(Records to process)

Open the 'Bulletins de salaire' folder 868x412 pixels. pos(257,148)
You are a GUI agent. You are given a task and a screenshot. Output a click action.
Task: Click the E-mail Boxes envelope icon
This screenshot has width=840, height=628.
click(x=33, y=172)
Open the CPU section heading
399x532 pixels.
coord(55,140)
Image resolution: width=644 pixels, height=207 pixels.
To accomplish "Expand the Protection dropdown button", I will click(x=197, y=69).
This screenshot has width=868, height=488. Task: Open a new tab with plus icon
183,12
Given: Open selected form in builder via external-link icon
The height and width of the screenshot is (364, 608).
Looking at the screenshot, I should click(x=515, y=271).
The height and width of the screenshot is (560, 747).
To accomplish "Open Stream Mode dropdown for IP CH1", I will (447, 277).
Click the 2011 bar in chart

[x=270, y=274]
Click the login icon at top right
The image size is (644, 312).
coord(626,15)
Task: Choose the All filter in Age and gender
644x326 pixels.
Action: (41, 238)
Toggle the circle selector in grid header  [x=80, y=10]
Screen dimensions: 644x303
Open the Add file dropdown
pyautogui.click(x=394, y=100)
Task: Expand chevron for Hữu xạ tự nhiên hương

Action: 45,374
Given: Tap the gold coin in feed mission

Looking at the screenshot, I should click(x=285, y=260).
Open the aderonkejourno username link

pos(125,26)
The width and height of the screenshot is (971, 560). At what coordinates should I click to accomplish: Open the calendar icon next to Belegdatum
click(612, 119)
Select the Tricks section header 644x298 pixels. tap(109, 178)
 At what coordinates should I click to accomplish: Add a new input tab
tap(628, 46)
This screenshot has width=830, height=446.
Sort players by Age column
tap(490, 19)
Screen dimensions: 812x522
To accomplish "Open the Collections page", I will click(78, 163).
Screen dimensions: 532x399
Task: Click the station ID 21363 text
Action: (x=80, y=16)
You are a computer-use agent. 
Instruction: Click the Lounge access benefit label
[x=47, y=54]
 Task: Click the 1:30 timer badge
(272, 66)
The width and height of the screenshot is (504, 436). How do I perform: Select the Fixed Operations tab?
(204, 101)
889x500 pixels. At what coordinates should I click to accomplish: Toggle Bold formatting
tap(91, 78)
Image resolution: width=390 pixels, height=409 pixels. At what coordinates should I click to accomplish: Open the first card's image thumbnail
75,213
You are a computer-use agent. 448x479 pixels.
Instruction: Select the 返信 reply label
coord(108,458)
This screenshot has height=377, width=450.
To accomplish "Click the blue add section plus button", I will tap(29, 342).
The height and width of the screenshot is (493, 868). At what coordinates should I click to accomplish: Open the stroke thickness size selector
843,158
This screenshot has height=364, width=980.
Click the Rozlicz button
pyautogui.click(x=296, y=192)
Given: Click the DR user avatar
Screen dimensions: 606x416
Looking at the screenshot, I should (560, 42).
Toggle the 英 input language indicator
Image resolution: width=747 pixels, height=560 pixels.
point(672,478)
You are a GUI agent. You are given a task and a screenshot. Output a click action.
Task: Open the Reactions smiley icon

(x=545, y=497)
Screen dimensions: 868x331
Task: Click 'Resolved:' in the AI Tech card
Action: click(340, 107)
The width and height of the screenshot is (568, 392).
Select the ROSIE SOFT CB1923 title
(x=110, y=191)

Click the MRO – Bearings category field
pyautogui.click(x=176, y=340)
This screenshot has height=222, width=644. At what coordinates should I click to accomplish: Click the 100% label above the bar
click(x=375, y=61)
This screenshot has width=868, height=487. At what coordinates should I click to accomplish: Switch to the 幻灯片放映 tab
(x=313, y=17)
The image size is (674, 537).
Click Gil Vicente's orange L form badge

(End Records to process)

◆ What you will do ◆
Reproduce the records above in full and with exact wording.

◆ Response area ◆
Open the 'Bulletins de salaire' folder 868x412 pixels. pos(257,148)
You are a GUI agent. You are given a task and a screenshot. Output a click action.
Task: Click the E-mail Boxes envelope icon
This screenshot has width=840, height=628.
click(x=33, y=172)
Open the CPU section heading
399x532 pixels.
coord(55,140)
Image resolution: width=644 pixels, height=207 pixels.
To accomplish "Expand the Protection dropdown button", I will click(x=197, y=69).
This screenshot has width=868, height=488. Task: Open a new tab with plus icon
183,12
Given: Open selected form in builder via external-link icon
The height and width of the screenshot is (364, 608).
Looking at the screenshot, I should click(x=515, y=271).
The height and width of the screenshot is (560, 747).
To accomplish "Open Stream Mode dropdown for IP CH1", I will (447, 277).
Click the 2011 bar in chart

[x=270, y=274]
Click the login icon at top right
The image size is (644, 312).
coord(626,15)
Task: Choose the All filter in Age and gender
644x326 pixels.
Action: (41, 238)
Toggle the circle selector in grid header  [x=80, y=10]
Screen dimensions: 644x303
Open the Add file dropdown
pyautogui.click(x=394, y=100)
Task: Expand chevron for Hữu xạ tự nhiên hương

Action: 45,374
Given: Tap the gold coin in feed mission

Looking at the screenshot, I should click(x=285, y=260).
Open the aderonkejourno username link

pos(125,26)
The width and height of the screenshot is (971, 560). At what coordinates should I click to accomplish: Open the calendar icon next to Belegdatum
click(612, 119)
Select the Tricks section header 644x298 pixels. tap(109, 178)
 At what coordinates should I click to accomplish: Add a new input tab
tap(628, 46)
This screenshot has width=830, height=446.
Sort players by Age column
tap(490, 19)
Screen dimensions: 812x522
To accomplish "Open the Collections page", I will click(78, 163).
Screen dimensions: 532x399
Task: Click the station ID 21363 text
Action: (x=80, y=16)
You are a computer-use agent. 
Instruction: Click the Lounge access benefit label
[x=47, y=54]
 Task: Click the 1:30 timer badge
(272, 66)
The width and height of the screenshot is (504, 436). How do I perform: Select the Fixed Operations tab?
(204, 101)
889x500 pixels. At what coordinates should I click to accomplish: Toggle Bold formatting
tap(91, 78)
Image resolution: width=390 pixels, height=409 pixels. At what coordinates should I click to accomplish: Open the first card's image thumbnail
75,213
You are a computer-use agent. 448x479 pixels.
Instruction: Select the 返信 reply label
coord(108,458)
This screenshot has height=377, width=450.
To accomplish "Click the blue add section plus button", I will tap(29, 342).
The height and width of the screenshot is (493, 868). At what coordinates should I click to accomplish: Open the stroke thickness size selector
843,158
This screenshot has height=364, width=980.
Click the Rozlicz button
pyautogui.click(x=296, y=192)
Given: Click the DR user avatar
Screen dimensions: 606x416
Looking at the screenshot, I should (560, 42).
Toggle the 英 input language indicator
Image resolution: width=747 pixels, height=560 pixels.
point(672,478)
You are a GUI agent. You are given a task and a screenshot. Output a click action.
Task: Open the Reactions smiley icon

(x=545, y=497)
Screen dimensions: 868x331
Task: Click 'Resolved:' in the AI Tech card
Action: click(340, 107)
The width and height of the screenshot is (568, 392).
Select the ROSIE SOFT CB1923 title
(x=110, y=191)

Click the MRO – Bearings category field
pyautogui.click(x=176, y=340)
This screenshot has height=222, width=644. At what coordinates should I click to accomplish: Click the 100% label above the bar
click(x=375, y=61)
This screenshot has width=868, height=487. At what coordinates should I click to accomplish: Switch to the 幻灯片放映 tab
(x=313, y=17)
The image size is (674, 537).
Click Gil Vicente's orange L form badge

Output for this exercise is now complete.